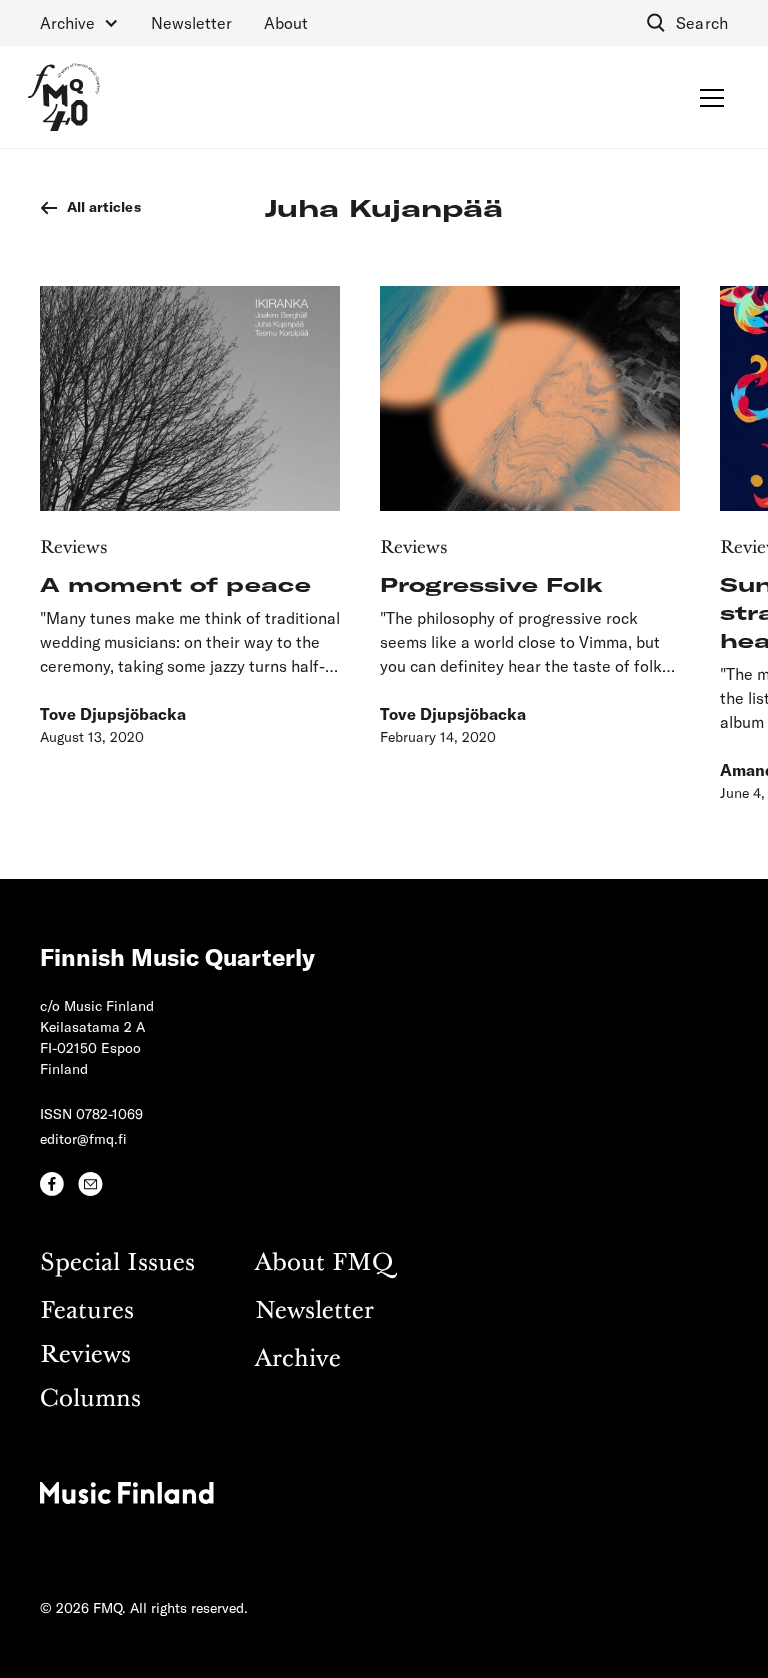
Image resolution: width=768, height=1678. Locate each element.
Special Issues (117, 1263)
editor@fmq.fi (83, 1138)
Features (87, 1311)
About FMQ (324, 1263)
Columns (90, 1399)
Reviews (85, 1355)
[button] (79, 23)
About (286, 22)
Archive (298, 1359)
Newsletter (191, 22)
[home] (64, 97)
○ ○ ○
## What is expected:
The answer should consist solely of the lines from the one that contains "editor@fmq.fi (83, 1138)" through the end of the material above, copied exactly.

## Answer to this exercise:
editor@fmq.fi (83, 1138)
Features (87, 1311)
About FMQ (324, 1263)
Columns (90, 1399)
Reviews (85, 1355)
[button] (79, 23)
About (286, 22)
Archive (298, 1359)
Newsletter (191, 22)
[home] (64, 97)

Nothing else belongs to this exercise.